Today’s find was beautiful to the inward vision as well as to the outward. It was clusters of exquisite wild lilies – white and fragile and fragrant – growing out of the hot salt sand that drifts into dunes round the stunted juniper and lentisk bushes that fringe the shore. Down below the surface, the storage of reserve material in the lily bulbs had silently taken place… and there they had lain, shrouded and waiting. The hour had come now, and no adverse condition could keep back the upspringing. The same Lord over all can store the roots in His spiritual creation, even though they have but smothering sand drifts around them. 22 July 1909; Sand Lilies
The image of sand lilies was one that touched the heart of Lilias not only aesthetically but spiritually. She marvelled at the pristine blossom – “white and fragile and fragrant” – that managed somehow not only to survive the hostile desert but, in fact, to flourish: “laughing to scorn the difficulties of their environment.” Nourished by a hidden source of energy, “their life was stored away, out of sight and there was enough for all the need.”
She drew hope from this visual parable, hope that the spiritual dormancy she witnessed in a barren land would result, in God’s timing, in a “sudden miracle bloom out of these parched countries, and to show that He is ‘King over all the earth.'” The painting of Sand Lilies featured above was reproduced from the cover of a little booklet presenting both her belief in a day of dawning spiritually and a plea for prayers on behalf of that vision. Frequently the image of the “sand lily” would appear in her various writings circulated amongst fellow missionaries and partners in prayer.
The sand lily has taken on another meaning to me, first, in relation to Lilias who aptly was called “Lily” by her friends. Studying archives of her childhood, I witnessed the English Lily, nurtured in an ideal garden climate – rich, well-drained soil, moist air, sheltered site – the perfect environment for a pristine lily. All the natural resources – heredity, home environment, intellectual and artistic stimulation, spiritual nurture – would become “stored energy,” spiritually speaking, requisite for survival in the harsh Algerian soil. The Desert Lily!
Then I consider the implications of this concept of “stored spiritual energy” for myself, for others… Scripture, on the one hand, speaks of a kind of “spiritual currency” which, in God’s economy, is not stored in advance to draw upon at will but given directly by God, to meet the need of a given situation.

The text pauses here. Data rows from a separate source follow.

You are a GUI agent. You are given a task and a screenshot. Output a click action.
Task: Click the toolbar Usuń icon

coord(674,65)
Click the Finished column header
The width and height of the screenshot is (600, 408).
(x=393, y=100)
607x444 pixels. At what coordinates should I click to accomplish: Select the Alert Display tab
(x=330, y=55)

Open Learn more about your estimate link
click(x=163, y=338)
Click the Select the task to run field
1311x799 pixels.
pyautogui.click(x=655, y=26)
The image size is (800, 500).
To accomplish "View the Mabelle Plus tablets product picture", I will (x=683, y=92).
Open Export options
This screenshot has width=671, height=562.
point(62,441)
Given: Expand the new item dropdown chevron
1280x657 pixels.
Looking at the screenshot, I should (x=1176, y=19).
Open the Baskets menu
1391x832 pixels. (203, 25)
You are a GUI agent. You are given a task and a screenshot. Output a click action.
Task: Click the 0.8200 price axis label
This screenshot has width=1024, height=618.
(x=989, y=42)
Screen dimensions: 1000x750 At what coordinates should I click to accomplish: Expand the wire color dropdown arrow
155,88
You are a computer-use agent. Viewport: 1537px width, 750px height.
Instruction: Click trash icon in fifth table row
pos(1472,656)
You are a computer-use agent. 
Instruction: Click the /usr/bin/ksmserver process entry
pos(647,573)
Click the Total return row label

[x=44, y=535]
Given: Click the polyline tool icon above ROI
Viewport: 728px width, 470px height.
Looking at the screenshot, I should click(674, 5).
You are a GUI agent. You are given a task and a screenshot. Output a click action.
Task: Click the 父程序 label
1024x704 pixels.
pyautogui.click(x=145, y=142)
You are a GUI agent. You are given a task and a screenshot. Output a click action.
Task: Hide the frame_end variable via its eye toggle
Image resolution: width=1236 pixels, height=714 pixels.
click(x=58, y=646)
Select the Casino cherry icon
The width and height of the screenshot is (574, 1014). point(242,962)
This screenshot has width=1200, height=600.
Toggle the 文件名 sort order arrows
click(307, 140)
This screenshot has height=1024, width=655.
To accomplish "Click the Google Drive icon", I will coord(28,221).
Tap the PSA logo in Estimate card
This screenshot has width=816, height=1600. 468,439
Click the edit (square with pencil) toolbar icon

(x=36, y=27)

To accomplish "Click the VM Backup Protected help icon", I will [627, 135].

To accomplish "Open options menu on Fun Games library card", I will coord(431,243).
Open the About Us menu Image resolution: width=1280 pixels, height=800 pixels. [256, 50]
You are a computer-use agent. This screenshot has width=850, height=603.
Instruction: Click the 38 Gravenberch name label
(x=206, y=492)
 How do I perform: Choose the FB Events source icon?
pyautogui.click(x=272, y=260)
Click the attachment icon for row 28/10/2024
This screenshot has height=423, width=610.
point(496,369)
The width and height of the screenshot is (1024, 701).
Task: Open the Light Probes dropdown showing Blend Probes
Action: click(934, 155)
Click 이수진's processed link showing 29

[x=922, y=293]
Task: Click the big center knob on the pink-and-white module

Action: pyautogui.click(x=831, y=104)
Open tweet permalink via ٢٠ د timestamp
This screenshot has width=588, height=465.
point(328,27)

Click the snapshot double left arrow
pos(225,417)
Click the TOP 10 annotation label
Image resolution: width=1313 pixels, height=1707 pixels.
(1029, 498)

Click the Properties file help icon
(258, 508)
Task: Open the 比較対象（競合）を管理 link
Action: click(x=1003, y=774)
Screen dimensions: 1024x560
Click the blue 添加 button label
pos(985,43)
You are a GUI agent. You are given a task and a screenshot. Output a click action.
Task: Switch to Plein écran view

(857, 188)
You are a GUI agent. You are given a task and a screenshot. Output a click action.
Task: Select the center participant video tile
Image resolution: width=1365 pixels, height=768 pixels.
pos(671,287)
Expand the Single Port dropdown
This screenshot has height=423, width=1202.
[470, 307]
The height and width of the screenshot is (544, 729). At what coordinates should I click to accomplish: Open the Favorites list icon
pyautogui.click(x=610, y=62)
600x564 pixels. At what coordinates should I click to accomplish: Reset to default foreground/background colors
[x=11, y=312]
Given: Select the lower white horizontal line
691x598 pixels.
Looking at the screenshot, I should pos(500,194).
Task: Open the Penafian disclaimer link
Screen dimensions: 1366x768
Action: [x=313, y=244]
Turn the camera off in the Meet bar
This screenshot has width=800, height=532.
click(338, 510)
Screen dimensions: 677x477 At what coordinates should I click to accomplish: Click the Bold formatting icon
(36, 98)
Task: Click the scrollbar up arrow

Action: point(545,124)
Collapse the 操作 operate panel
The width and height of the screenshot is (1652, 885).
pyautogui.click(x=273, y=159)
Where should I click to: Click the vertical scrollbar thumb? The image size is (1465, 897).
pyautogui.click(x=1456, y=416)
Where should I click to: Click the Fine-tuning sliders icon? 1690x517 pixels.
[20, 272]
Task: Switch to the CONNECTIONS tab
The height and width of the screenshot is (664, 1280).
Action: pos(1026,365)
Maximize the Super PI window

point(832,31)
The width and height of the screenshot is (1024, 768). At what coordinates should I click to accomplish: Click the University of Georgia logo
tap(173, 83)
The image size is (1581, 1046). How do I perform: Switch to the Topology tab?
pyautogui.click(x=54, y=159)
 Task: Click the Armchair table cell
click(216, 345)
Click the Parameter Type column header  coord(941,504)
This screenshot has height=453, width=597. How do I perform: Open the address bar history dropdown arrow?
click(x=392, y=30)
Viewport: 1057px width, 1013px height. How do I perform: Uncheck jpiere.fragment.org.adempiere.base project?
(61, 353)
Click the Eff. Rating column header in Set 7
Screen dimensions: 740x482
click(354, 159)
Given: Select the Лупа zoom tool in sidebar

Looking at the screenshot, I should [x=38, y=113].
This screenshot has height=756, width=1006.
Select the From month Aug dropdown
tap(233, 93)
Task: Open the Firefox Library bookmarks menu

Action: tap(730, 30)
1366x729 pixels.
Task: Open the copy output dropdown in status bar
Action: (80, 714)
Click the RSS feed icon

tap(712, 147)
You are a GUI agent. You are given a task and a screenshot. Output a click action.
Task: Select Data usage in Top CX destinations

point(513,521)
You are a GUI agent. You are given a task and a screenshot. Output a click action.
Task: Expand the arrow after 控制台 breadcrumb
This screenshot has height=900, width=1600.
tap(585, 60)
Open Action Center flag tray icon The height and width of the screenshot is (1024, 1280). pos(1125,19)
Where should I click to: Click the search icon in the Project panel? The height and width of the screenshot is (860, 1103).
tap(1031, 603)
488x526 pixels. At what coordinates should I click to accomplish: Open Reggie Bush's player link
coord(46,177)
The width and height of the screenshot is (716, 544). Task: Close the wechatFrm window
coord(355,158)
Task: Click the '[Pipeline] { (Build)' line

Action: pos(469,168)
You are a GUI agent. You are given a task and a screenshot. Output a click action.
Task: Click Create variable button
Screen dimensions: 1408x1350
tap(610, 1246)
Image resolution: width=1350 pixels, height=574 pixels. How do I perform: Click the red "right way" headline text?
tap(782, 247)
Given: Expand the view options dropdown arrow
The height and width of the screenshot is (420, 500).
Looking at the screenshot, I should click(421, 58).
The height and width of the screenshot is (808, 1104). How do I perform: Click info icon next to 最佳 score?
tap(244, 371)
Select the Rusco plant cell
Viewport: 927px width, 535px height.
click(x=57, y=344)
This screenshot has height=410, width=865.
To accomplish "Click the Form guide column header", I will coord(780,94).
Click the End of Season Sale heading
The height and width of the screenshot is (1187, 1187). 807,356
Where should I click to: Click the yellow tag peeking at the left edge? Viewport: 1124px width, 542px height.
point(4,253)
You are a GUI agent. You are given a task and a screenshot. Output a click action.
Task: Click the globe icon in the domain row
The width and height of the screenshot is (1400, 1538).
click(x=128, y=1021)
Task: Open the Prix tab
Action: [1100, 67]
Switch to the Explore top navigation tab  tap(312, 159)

On the other hand, not contradictory to that special dispensation of “grace,” is the continual challenge of Scripture to be “rooted and built up” in Christ, “strengthened in the faith as you were taught.” (Colossians 2:6,7) As with Lilias, certain factors contribute to the formation of our souls: heredity, environment, nurture, experiences good and difficult. Scripture continually challenges us to turn over all things – good and bad; past and present – to God for Him to work for our good. . . for the growth of our souls.
There is a strong parallel to physical training and spiritual formation. Just as a person builds strength and endurance through certain physical disciplines, we build a muscular faith by spiritual disciplines that sustain us daily and provide inner support in times of duress: meditation on Scripture, prayer, worship, service, fellowship with other believers. One could say that we are cultivating “stored energy” to be drawn upon in time of draught, when our soil is parched, no rain in sight. Desert lilies.
God has promised to be a “spring of living water.” (Jeremiah 17:12) In turn, we “will be like a tree (lily!) planted by water that sets out its roots by the stream…” We will “have no worries in a year of draught and never fail to bear fruit.” (Jeremiah 17:7)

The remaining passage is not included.